4 Ways Bank Imposters Try to Scam You

computer with a warning box on the screen

Technology has helped make many aspects of life more convenient — including banking. Banks all around the world use email, phone calls, and text messages to keep us informed and in control of our accounts.

Unfortunately, as banking has become more automated, bank imposters are using those same methods to try to steal your money, your data, or both.

4 Bank Imposter Scams

  1. Phishing
    Scammers send emails that look like they're from your bank, using the bank's logo and a similar domain name. They might claim there's a problem with your account or offer a new card or promotion. They use catchy subject lines to lure you into clicking links or opening attachments. They may ask for personal info or direct you to a fake website to steal your login details.
  2. Vishing
    In vishing scams, also known as voice phishing, scammers use phone calls to target victims. They may use technology that lets them fake the caller ID to make it seem like they're from your bank or local area. They might say they need your info or that your account's been hacked and ask you to transfer your money to a 'safe' account.
  3. Smishing
    In a smishing scam, criminals will contact you by text message. Many financial institutions are now using text messages to send real-time alerts to their customers – but they will never ask you to provide personal information by text.
  4. Snail Mail
    While it’s not the most high-tech option, scammers can try to steal your information through fraudulent requests by mail. You might receive a fake check in the mail with a letter that asks you to deposit the check in your account and give the money to a third party. Don’t fall for it. The check will bounce, and you’ll be on the hook for the money you wired.

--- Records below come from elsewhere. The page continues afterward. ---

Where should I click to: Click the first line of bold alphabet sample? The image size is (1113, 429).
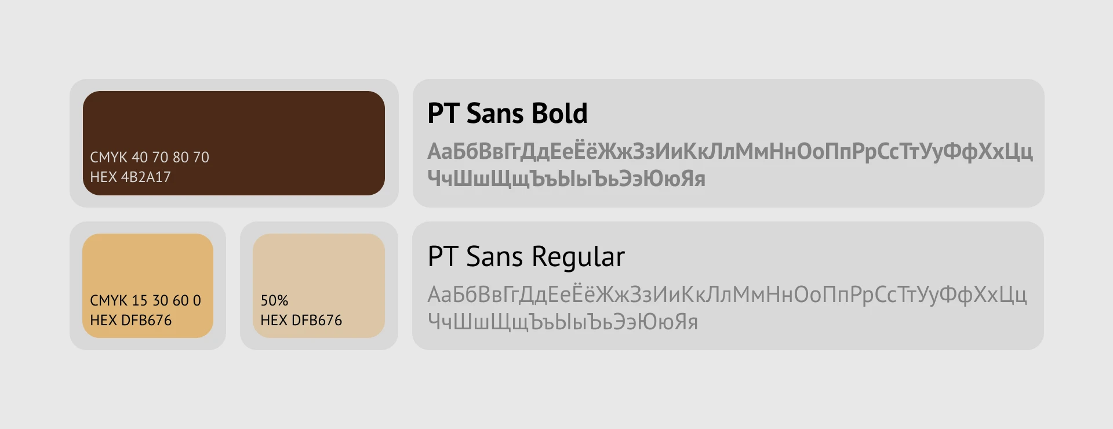730,151
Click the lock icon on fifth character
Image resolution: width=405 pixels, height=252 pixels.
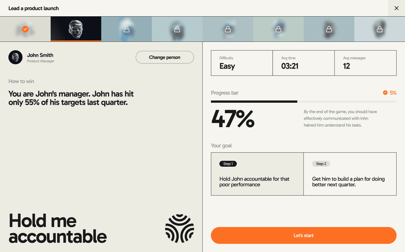[228, 29]
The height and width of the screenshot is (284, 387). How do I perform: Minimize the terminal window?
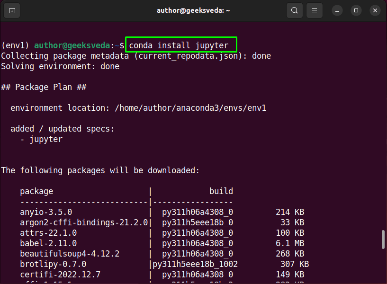coord(337,10)
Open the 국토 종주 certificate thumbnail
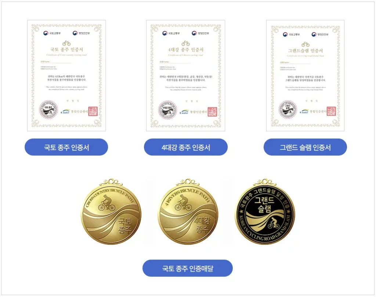Screen dimensions: 376x297 pyautogui.click(x=66, y=76)
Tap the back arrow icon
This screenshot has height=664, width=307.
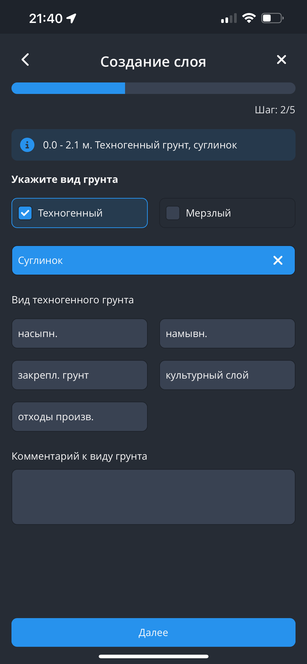pyautogui.click(x=25, y=60)
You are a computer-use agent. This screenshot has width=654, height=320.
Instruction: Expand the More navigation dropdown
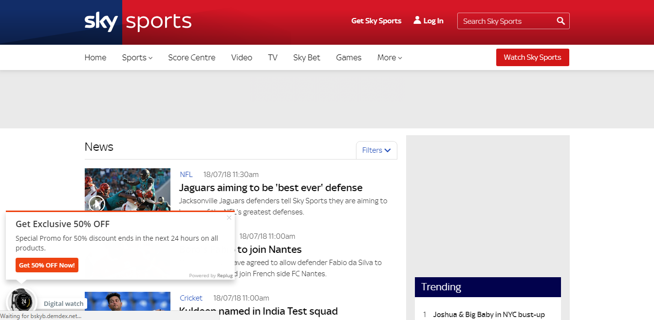click(389, 57)
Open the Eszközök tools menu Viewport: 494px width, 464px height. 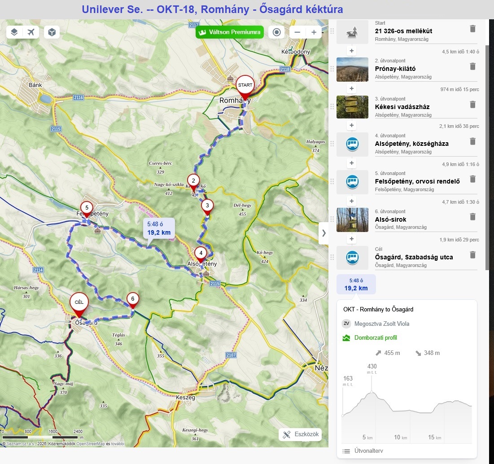tap(300, 434)
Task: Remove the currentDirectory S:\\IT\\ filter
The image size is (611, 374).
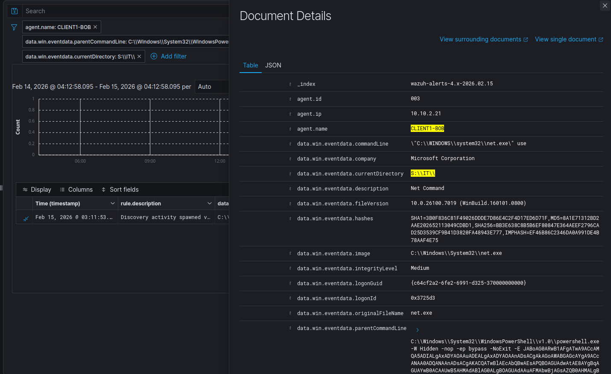Action: (139, 56)
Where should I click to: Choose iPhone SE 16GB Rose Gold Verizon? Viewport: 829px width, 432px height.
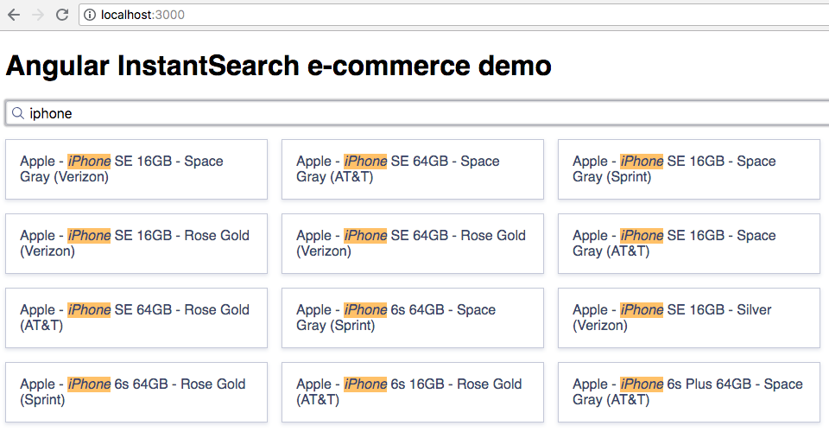coord(136,244)
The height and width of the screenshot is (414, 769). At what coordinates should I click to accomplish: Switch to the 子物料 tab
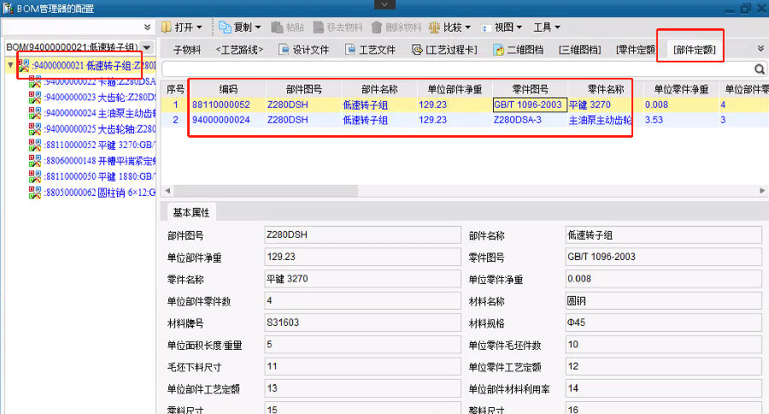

Watch Out for These Red Flags

If you’re contacted, be on the lookout for these signs:

  • They ask for sensitive data.
  • They use threatening language. For example, the caller may say they’ll suspend your account if you don’t provide your information. A legitimate financial institution will never do this.
  • They use odd phrasing or misspellings – especially in names or addresses.
  • They contact you about raising your transaction limit. Financial institutions set default transaction limits and customers can request to raise them if they want to make larger payments. However, your bank will never reach out to you first to discuss this.
  • They say they’re a financial institution you don’t use.
  • They pressure you to stay on the line instead of calling back at the institution’s customer service number.

How You Can Protect Yourself

Now that you know what to look for, how can you protect yourself from a bank imposter scam?

  • If someone contacts you unexpectedly, never share sensitive information such as your Social Security number, account number, debit card information, PIN, password, or verification code. It’s only safe to provide details like these if you contact your bank yourself using their official phone number.
  • Don’t reply, download attachments, click links, or log in to a linked website, which could be a dummy site designed to capture your online account information.
  • Delete suspicious emails right away.
  • Don’t be afraid to hang up the phone.
  • Don’t automatically trust caller ID or official-looking emails.
  • Hover your cursor over links or buttons before clicking. If the link destination doesn’t look right – don’t click.
  • If you’re ever in doubt, contact your financial institution directly to verify a request or communication. Don’t use a phone number, address, or link you’ve been given – look it up yourself.

Scammers frequently update their methods, so it’s important to stay vigilant and practice caution if you receive a suspicious communication.

What to Do if You’re a Victim of This Scam

If you’ve been the victim of a bank imposter scam:

  • Contact your bank immediately.
  • Change your online account logins. Use multifactor authentication to secure your accounts.
  • File a complaint with the Federal Trade Commission at ReportFraud.FTC.gov.
  • Check your credit report at AnnualCreditReport.com on a regular basis for signs of identity theft – like unfamiliar loan applications – and contact credit reporting agencies if you spot fraudulent activity. The three major credit reporting agencies are TransUnion, Equifax, and Experian. They can help you take steps to protect your information.

When someone contacts you about your banking information, remember these tips – and keep scammers out of your account!